Canada must strongly condemn aggression against Armenia
We must show the political will to act, by shying away from drawing false equivalence between the victims and perpetrators and overcome disinformation intended to cloud the realities on the ground.
Emptied of their native Armenian population, the Armenian provinces of the Ottoman Empire, unfortunately, remained under Turkish rule, as international efforts failed to establish justice for Armenians.
A century later, Azerbaijan, with the military support of Turkey and the participation of Jihadist terrorists, made use of military arms that were believed to be acquired illegally against the remaining Armenian homeland, this time the Republic of Artsakh. With Erdogan’s obsession of the Ottoman past, without a doubt, this latest conquest is to realize the century-old expansionist objective of Pan-Turkism, the unifying of Turkey with what is today Azerbaijan at the expense of Armenians’ existence.

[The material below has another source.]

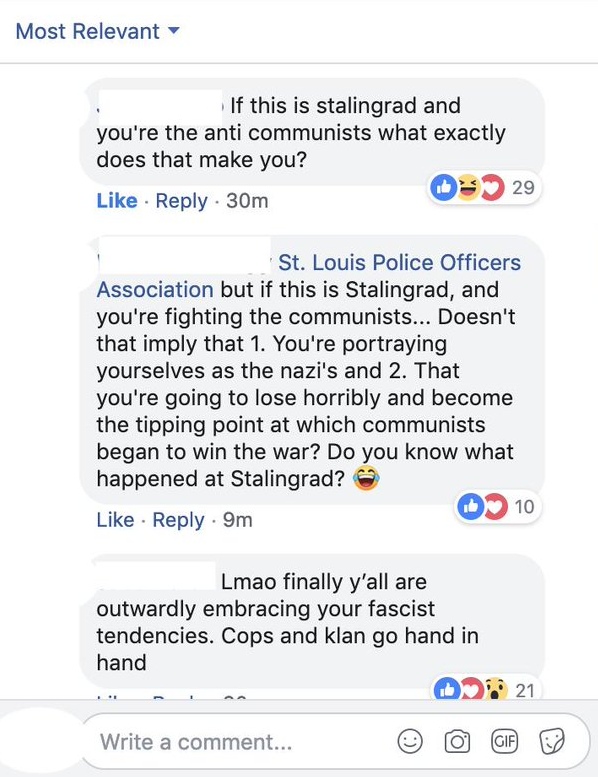
Task: Click wow reaction on fascist tendencies comment
Action: click(x=496, y=689)
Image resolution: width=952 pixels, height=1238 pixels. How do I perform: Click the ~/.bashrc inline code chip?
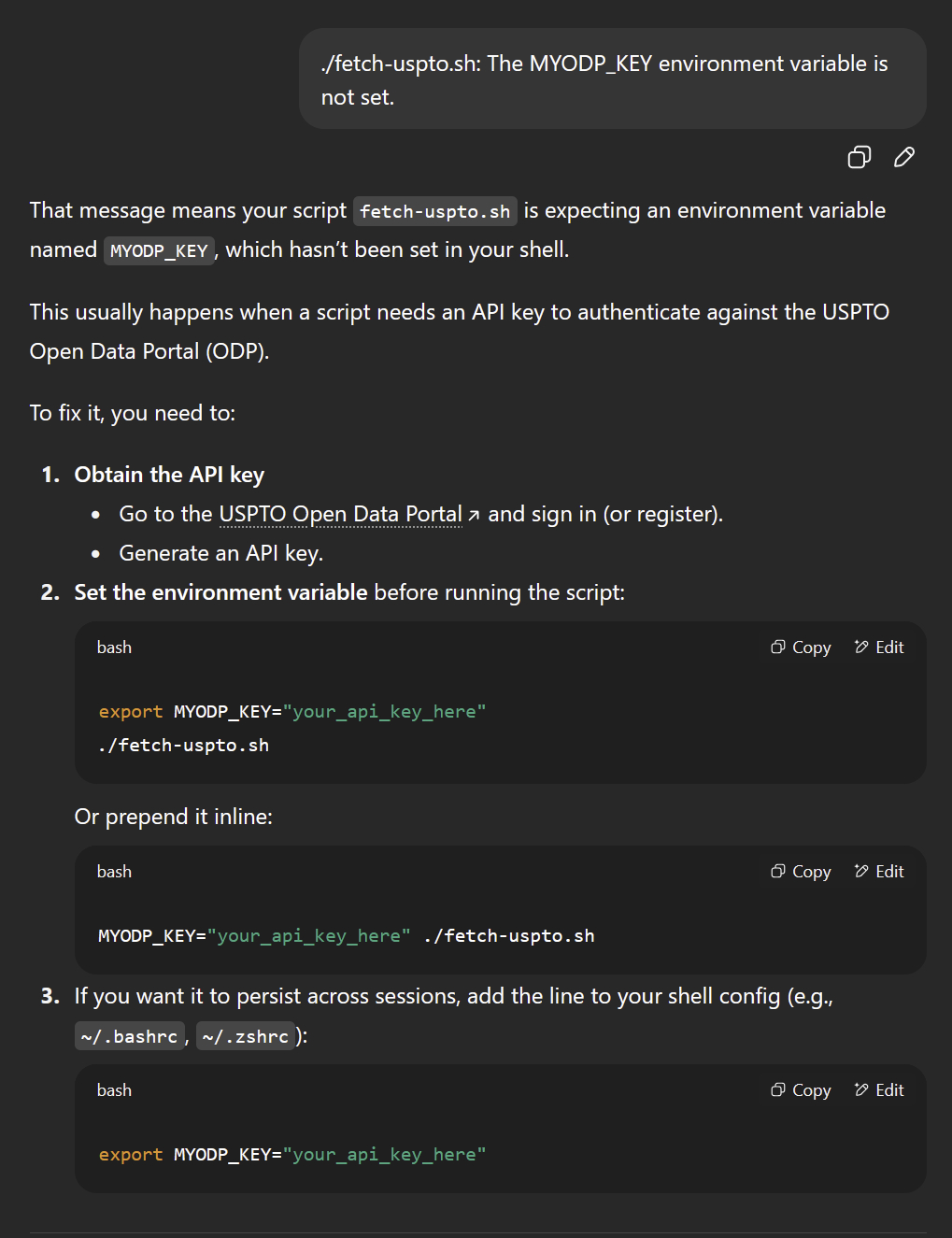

After wide-scale pogroms and the deportations of hundreds of thousands of Armenians from cities in Azerbaijan Soviet Socialist Republic, such as Maragha, Sumgait, and Baku, between 1988 and 1990, the Republic of Artsakh, with its ethnic Armenian population, practised its right to self-determination and independence. This was in line with the resolution passed by the United Nations General Assembly decades ago, that affirmed the universal right to self-determination.
With decades of military attempts, heated rhetoric, and war-mongering, Azerbaijan’s president, Ilham Aliyev, was preparing his people for war. On Sept. 27, 2020, during a global pandemic, Azerbaijan started its unprovoked and most violent assault ever since the early 1990s. The war is now in its fifth week, as the Armenians of Artsakh are subjected to ethnic cleansing, war crimes, and as Genocide Watch recently published, a possible genocide.
On Oct. 4, in reference to his assault on the Republic of Artsakh, Aliyev told his citizens, “This is the end. We showed them who we are. We are chasing them like dogs,” during a televised address to the nation. This language has become common at the state level when discussing Armenians. It’s what genocide scholar and founder of Genocide Watch, Dr. Greogry Stanton, has called dehumanization, when the perpetrator denies the victims of their humanity equating them to animals.
Many of what Stanton calls the “10 stages of genocide” have materialized, including the organization of Turkish military support. Azerbaijan has been credibly accused by France of sending jihadists who have been used on the front lines of the dispute.
Aliyev’s despotic rule has also polarized the country, silencing dissent and suppressing the media. The latter has earned the country the 168th rank in Reporters Without Borders’ Press Freedom Index.
Recent events alone show how there are acts of persecution and extermination, with the targeting, humiliation, murder, and execution of civilians and prisoners of war, according to the human rights ombudsman of Artsakh. This violence has already led to the mass exodus or internal displacement of 90,000 of Artsakh’s 150,000 inhabitants. As reported by Human Rights Watch, Azerbaijan’s widespread use of internationally prohibited cluster munitions.
Stanton identifies the last stage as denial. It is no coincidence, then, that on the eve of the 100th anniversary of the Armenian genocide, Aliyev would publically state how “Turkey and Azerbaijan work in a coordinated manner to dispel the myth of the “Armenian genocide” in the world.”
This is an example of how left unchecked, hate speech and denial of past violence only embolden past perpetrators to destroy once more.
The international community has engaged in only lip service. This is reminiscent of the multitude of times we have failed to prevent or intervene when faced with increased cases of hate, war-mongering and military mobilization. We must show the political will to act, by shying away from drawing false equivalence between the victims and perpetrators and overcome disinformation intended to cloud the realities on the ground.
Foreign Affairs Minister Francois-Philippe Champagne already asked Ankara to cease its support of Azerbaijan and temporarily banned export permits to Turkey to prevent further use of Canadian technology against Armenians. Since Oct. 19, 2020, the Defense Army of the Republic of Artsakh said it recovered Canadian-made L3Harris/WESCAM CMX-15D target acquisition system in a destroyed Turkish Bayraktar TB2 drone, as independently verified by The Globe. In light of this, Canada must place a permanent ban on export permits. Moreover, in defence of the 150,000 civilians of the Republic of Artsakh, Canadians must speak as they did in 1920: condemn Turkey and Azerbaijan’s aggression and recognize Artsakh’s right to self-determination and independence, to prevent another genocide and appropriation of historic Armenian homeland.
Raffi Sarkissian is the founder of the Sara Corning Centre for Genocide Education.